More after the jump.
Any offense that bats Juan Pierre at lead-off is going to have some trouble scoring runs, but the White Sox have also gotten unlucky so far this season. The White Sox offense has really been struggling with a team wOBA of .308 largely fueled by a BABIP of .228. The White Sox may have a bad offense, but it's not this bad; they will regress at some point, but hopefully it's not this series. The Sox offense continues to be built around the long ball and to no surprise they are second in the American League in home runs with 16. The lone bright spot for the Sox offense has been free agent acquisition Andruw Jones with a wOBA of .463 and three home runs.* It's not much, but the Sox need all the offense they can get right now.
*What's with baseball so far this season? Andruw Jones, Vernon Wells, and Jose Guillen all decided to start hitting home runs again? This feels like something out of 2003.

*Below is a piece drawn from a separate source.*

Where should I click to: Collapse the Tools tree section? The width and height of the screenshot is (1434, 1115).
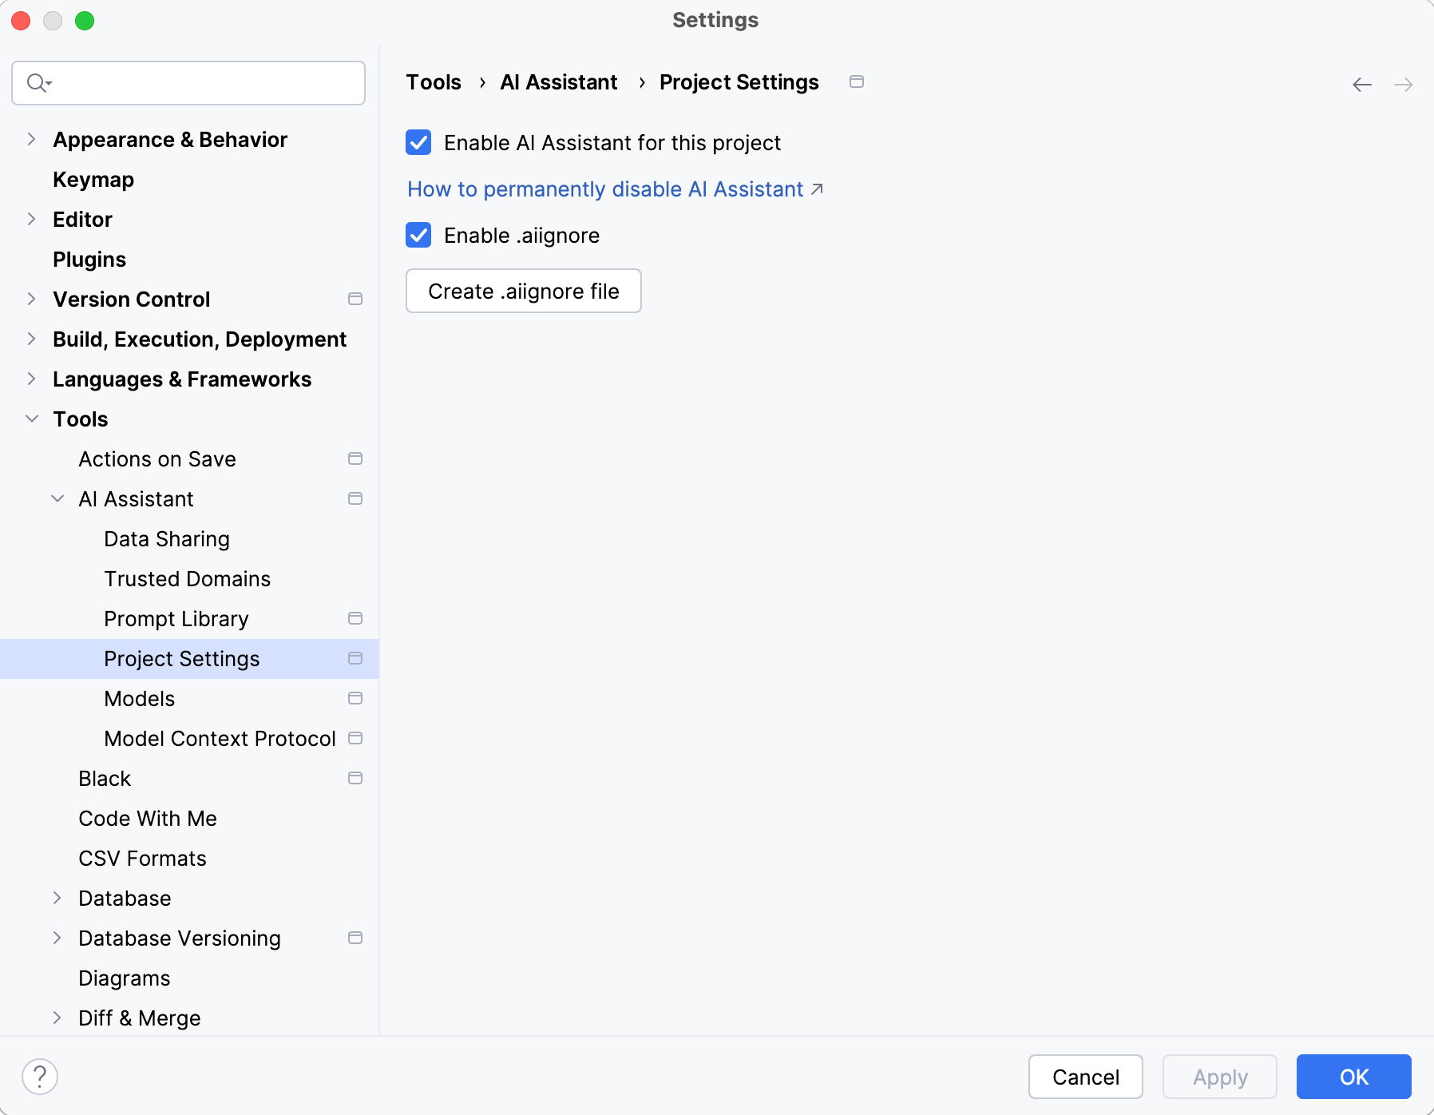click(32, 419)
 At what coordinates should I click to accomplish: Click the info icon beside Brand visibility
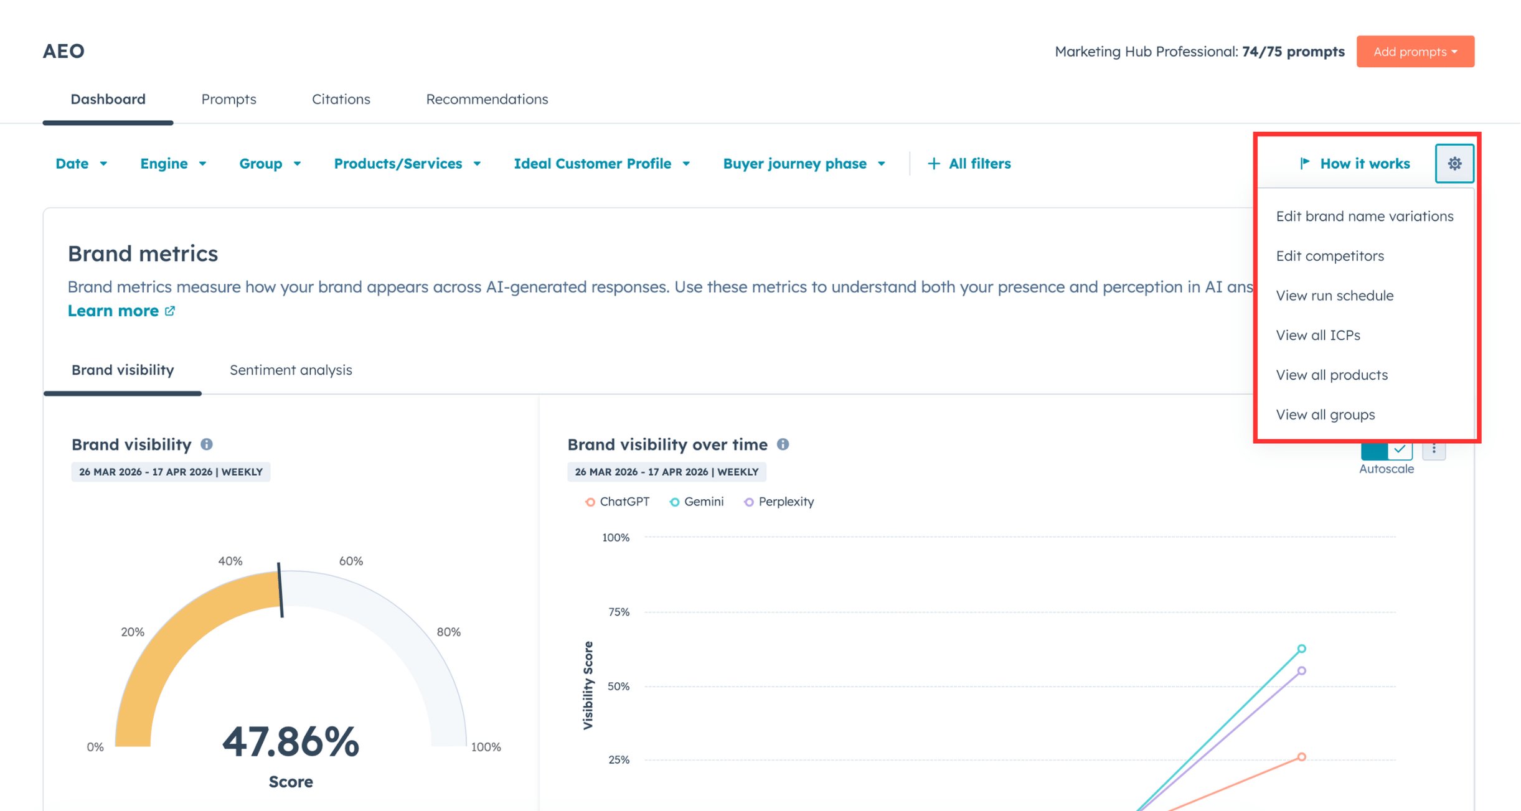[x=207, y=444]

The real strength for the Sox, though, is their pitching staff. To date, their staff has the second lowest FIP in the American League at 3.49. Leading the charge is John Danks, who is off to a fantastic start (2.10 FIP, 3.0 K/BB), and he's supported by four quality starters: Mark Buehrle (projected 4.12 FIP), Jake Peavy (proj, 3.91 FIP), Gavin Floyd (proj, 4.33 FIP), and Freddy Garcia (proj, 4.57 FIP). This rotation has high upside, but also features some big question mark: Jake Peavy carries a significant injury concern, while Freddy Garcia hasn't pitched over 60 innings in the majors since 2006. Gavin Floyd took a large step forward last season and Buehrle is one of the most underrated above-average pitchers around, so a healthy and effective Peavy would make this rotation an absolute beast one through four. Thankfully Peavy hasn't hit his groove yet (5.92 FIP, 1.5 K/BB), so the Rays might get off easy.
Questions for the Series:
- How will the Rays fare against the two lefties, Danks and Buehrle? I think 2008 is impressed too strongly in our memories; yes, the Rays were bad against lefties that season, but why should they be that way now? Three of our best hitters are Longoria, Upton, and Zobrist; Bartlett is also much better against lefties than against righties. If the Rays struggle against these two, it's most likely because they're good pitchers, not because the Rays stink against lefties.
- Will Pat Burrell continue his offensive surge? Pat looked good against Boston and finally got some good results, but he's still got a long way to go before he's out of the woods.
- How will Zobrist perform? Zorilla has yet to record his first home run and his approach at the plate has gotten sloppier than last season. Sooner or later he's bound to fix things; the question, though, is how soon.
- Will David Price continue his dominance? In his first two starts, Price has looked ready to crank his performance level up a few notches, which would obviously be a huge boon for the Rays. If Price becomes a 4 WAR pitchers alongside Shields (and/or Garza becomes a 5 WAR pitcher), the Rays...well, that'd be pretty awesome.